-- What is expected --
In the records below, find each line holding the word "title" and copy it.

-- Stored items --

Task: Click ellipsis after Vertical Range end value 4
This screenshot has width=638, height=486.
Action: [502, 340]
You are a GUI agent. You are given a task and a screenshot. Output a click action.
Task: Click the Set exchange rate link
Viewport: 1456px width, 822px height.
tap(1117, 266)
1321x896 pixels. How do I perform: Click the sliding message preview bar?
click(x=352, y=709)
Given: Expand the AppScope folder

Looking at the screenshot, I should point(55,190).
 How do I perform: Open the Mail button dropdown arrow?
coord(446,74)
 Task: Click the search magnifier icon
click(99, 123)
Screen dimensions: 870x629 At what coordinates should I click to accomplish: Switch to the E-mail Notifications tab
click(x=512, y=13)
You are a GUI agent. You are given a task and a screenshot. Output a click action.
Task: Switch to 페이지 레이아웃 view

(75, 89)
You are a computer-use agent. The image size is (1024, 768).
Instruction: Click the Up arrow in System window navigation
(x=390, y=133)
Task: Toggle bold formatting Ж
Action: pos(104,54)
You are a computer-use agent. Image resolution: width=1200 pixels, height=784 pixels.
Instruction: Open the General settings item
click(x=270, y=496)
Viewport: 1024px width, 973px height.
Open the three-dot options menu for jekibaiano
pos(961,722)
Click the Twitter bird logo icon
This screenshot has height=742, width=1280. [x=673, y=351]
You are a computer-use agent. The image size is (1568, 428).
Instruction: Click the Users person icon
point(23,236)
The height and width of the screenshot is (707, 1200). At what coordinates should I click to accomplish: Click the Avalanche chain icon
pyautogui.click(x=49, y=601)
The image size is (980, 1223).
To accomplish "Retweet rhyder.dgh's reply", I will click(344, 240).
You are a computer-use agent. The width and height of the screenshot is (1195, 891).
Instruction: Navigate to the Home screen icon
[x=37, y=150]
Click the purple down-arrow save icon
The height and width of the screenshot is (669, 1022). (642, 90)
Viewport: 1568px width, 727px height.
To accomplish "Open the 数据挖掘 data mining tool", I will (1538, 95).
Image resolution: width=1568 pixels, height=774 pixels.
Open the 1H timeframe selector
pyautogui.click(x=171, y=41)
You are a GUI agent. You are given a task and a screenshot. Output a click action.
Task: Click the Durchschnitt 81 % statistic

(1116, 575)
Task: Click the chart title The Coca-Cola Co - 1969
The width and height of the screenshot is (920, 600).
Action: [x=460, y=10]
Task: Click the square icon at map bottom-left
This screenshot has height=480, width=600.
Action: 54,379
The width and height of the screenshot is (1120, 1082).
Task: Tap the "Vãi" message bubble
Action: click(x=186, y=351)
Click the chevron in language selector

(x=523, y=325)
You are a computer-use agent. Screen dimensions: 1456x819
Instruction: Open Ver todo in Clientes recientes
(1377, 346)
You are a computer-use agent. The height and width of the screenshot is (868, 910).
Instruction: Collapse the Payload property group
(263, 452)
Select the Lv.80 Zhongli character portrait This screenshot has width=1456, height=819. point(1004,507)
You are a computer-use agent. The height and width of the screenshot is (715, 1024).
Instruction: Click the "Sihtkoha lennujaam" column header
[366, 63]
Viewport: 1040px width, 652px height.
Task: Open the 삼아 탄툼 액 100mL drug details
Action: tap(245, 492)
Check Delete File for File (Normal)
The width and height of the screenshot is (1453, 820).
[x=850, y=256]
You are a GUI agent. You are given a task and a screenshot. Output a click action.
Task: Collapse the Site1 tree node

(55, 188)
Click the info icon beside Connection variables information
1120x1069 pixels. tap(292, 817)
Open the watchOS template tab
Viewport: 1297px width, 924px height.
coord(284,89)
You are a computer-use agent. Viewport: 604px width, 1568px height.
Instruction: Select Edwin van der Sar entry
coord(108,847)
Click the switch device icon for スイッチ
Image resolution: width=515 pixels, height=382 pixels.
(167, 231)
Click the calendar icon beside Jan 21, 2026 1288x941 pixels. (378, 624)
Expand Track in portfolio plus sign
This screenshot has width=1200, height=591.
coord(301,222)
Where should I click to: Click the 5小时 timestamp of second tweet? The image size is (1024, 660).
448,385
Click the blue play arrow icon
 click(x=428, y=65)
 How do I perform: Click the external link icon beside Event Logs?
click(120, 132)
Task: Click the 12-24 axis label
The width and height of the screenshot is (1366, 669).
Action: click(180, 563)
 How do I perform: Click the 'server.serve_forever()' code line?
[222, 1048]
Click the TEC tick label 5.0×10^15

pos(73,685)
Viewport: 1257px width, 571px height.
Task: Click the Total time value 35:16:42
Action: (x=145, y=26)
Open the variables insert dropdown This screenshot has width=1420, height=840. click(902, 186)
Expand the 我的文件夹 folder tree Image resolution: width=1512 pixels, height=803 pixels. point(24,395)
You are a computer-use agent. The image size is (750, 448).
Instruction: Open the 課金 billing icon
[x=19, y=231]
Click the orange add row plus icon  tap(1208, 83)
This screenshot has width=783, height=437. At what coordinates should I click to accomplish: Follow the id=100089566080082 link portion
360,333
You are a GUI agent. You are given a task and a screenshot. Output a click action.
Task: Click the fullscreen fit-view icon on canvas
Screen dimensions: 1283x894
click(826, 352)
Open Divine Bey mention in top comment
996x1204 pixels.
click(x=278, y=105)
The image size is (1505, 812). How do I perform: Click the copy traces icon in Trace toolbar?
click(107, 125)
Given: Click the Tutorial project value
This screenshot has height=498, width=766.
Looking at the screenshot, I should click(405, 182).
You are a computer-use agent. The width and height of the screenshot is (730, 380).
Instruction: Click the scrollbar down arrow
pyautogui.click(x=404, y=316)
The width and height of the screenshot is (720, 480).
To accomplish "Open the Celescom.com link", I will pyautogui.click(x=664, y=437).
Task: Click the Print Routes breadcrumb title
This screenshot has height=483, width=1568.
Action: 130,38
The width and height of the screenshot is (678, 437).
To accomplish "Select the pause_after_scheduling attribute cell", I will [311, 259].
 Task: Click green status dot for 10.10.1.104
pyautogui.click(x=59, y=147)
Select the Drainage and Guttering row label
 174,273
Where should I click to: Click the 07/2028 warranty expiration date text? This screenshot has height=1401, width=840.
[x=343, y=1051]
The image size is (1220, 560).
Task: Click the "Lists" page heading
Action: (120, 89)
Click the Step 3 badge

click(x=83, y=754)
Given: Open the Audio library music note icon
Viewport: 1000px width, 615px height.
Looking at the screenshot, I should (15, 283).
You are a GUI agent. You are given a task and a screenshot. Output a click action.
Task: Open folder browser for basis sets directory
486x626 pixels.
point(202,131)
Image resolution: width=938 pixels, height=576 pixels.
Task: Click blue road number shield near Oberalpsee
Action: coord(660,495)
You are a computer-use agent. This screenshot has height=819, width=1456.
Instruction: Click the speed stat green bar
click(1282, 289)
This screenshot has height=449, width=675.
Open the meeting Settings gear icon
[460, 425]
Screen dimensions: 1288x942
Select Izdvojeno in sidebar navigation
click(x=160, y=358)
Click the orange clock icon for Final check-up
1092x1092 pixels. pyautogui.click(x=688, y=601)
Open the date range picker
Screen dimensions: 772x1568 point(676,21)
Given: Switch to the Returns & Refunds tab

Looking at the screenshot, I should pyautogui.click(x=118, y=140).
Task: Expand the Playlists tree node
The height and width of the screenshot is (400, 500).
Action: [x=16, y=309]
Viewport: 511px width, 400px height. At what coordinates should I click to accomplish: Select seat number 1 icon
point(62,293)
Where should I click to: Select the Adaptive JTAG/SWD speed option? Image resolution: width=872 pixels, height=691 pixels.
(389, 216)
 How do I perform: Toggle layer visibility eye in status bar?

-- Exercise output --
Task: Click the chart title The Coca-Cola Co - 1969
Task: Click the Print Routes breadcrumb title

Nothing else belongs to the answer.